■ Source ■
ARONCZYK: So what insurance companies are battling for is a larger slice of this relatively slow-growing pie. So what they need to do is steal from another company’s slice – you know, take some of their customers.
MALONE: But how to do that? It’s not like insurance companies could just go give free samples ******
MALONE: ****** at Costco or display their insurance on a mannequin. No. Insurance companies rely on advertising.
ARONCZYK: This has been true for a long time, though the messaging has not always been the same. Let me give you, like, a little bit of a taste of what insurance commercials sounded like back in the 1970s and ’80s.
MALONE: They were sometimes – how do we say? – boring.
(SOUNDBITE OF STATE FARM COMMERCIAL)
JIM GOLDEN: I’ve been with State Farm here in Sioux City for about 18 years now. And I think I know what people expect of a life insurance man. If I were out, you know, shopping for life insurance for myself, I think…
MALONE: Ugh.
ARONCZYK: So boring. It’s like my insurance dad has sat me down for a heart-to-heart about insurance.

■ Extracted records ■
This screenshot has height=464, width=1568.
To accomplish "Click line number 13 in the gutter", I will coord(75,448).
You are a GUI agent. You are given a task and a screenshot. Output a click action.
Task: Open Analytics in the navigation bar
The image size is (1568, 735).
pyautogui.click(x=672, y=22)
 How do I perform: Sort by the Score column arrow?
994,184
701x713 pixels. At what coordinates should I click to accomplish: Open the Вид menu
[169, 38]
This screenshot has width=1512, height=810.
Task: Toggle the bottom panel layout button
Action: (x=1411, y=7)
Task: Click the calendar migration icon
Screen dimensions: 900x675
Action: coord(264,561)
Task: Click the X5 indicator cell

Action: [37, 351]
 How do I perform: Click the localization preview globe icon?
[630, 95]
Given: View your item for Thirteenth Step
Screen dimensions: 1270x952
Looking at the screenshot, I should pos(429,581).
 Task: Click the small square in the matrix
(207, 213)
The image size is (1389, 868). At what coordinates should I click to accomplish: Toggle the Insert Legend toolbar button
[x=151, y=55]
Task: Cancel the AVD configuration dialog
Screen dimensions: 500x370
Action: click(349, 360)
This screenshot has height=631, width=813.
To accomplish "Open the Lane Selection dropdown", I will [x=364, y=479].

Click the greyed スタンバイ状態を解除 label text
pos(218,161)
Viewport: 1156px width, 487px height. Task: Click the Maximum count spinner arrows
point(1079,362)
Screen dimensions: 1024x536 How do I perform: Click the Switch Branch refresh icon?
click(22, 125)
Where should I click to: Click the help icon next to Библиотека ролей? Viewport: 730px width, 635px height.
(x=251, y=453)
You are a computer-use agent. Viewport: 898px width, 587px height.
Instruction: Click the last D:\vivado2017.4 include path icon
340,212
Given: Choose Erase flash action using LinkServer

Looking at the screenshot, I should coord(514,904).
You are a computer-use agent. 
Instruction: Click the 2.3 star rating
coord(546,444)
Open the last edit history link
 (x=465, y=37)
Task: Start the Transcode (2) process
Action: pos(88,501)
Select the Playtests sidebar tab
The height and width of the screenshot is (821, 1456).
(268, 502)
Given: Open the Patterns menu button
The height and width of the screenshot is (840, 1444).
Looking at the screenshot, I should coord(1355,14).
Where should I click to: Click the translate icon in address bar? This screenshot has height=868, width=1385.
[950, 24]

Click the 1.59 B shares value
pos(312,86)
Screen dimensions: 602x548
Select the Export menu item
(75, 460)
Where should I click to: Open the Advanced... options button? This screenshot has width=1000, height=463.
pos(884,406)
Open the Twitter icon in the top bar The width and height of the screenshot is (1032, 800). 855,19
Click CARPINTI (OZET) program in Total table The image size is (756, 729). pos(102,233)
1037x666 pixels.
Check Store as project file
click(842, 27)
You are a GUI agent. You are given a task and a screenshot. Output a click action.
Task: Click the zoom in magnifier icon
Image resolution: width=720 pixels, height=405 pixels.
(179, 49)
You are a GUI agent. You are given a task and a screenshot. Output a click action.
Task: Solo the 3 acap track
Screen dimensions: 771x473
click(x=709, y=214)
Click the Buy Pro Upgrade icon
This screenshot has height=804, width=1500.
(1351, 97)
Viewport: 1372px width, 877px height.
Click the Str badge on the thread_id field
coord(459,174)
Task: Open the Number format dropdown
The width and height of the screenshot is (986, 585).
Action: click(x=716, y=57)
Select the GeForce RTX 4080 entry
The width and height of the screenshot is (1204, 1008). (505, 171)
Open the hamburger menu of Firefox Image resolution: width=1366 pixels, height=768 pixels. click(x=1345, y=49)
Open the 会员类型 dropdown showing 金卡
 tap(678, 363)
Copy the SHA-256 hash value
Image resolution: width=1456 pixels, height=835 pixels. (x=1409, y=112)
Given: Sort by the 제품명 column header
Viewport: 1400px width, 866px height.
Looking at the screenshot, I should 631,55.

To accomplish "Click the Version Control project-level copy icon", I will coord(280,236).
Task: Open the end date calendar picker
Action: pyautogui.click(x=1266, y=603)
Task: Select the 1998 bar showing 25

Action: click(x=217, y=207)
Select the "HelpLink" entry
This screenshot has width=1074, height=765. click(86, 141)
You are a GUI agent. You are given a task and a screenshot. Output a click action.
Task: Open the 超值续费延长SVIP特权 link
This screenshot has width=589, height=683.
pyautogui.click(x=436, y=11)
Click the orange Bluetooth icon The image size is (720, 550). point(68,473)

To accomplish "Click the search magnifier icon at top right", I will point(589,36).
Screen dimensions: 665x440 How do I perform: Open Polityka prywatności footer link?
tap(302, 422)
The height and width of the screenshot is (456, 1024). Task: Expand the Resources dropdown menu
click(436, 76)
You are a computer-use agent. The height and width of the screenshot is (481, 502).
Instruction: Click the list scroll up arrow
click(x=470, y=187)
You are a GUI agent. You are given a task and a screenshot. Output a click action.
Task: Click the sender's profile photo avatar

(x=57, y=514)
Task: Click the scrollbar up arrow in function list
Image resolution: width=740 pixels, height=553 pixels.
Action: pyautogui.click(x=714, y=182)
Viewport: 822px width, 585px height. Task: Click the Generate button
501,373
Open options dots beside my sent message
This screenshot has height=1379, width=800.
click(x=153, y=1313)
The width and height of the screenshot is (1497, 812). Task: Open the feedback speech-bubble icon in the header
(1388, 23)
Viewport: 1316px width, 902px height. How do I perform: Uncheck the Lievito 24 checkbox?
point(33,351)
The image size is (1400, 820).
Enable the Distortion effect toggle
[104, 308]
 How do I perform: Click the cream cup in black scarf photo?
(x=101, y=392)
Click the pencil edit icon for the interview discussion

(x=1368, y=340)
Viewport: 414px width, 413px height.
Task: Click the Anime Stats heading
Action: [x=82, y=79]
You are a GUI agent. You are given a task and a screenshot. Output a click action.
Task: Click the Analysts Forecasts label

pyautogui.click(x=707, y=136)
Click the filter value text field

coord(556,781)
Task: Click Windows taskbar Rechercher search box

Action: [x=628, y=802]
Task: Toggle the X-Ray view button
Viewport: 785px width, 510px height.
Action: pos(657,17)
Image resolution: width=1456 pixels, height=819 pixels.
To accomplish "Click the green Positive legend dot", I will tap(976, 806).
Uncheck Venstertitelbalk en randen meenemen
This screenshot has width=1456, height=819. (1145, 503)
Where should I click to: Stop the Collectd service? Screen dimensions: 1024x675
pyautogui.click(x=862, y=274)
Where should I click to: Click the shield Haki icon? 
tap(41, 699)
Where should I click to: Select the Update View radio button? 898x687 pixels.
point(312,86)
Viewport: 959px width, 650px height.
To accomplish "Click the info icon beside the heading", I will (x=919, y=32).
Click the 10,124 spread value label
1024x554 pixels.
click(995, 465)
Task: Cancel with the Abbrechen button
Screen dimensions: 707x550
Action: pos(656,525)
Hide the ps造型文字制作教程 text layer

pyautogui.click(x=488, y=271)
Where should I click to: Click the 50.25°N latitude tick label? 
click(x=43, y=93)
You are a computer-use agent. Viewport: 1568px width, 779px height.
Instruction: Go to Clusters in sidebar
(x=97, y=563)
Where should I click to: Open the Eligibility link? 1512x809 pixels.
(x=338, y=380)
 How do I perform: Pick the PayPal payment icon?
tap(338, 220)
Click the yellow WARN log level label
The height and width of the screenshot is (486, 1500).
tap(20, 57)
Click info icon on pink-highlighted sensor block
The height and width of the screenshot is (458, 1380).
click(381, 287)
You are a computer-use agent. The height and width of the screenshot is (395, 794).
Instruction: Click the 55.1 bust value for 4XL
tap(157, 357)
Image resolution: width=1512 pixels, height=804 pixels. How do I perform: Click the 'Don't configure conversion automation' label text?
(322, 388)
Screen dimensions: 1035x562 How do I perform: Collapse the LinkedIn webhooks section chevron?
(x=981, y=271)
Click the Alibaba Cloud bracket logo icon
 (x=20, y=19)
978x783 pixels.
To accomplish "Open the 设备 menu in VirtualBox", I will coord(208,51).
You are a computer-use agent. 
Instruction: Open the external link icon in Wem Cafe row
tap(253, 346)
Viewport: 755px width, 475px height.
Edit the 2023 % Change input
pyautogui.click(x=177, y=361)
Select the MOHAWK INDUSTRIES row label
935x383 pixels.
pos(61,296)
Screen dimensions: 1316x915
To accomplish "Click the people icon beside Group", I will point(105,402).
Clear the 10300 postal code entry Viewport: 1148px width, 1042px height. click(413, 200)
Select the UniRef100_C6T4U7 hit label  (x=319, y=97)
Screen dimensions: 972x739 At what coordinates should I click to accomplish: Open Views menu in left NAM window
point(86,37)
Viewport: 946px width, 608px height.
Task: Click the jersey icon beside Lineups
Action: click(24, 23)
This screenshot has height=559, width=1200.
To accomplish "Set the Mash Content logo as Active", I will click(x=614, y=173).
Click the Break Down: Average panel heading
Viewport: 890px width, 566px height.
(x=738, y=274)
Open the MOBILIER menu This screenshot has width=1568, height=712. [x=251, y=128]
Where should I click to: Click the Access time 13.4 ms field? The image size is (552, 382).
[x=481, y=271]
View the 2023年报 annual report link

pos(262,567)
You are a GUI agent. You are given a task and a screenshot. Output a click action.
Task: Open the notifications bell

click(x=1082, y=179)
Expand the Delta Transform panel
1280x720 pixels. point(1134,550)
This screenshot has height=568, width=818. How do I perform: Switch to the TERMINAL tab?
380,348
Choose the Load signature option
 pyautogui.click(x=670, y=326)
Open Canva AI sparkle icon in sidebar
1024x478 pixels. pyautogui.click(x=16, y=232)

■ Exercise set ■
a. Name every person whose name labels a line of speech in the transcript on insurance advertising.
b. In the transcript on insurance advertising, how long does Jim Golden say he has been with State Farm in Sioux City?
These records were drawn from a source separate from the transcript.

■ Results in order ■
a. Aronczyk, Malone, Jim Golden

b. About 18 years.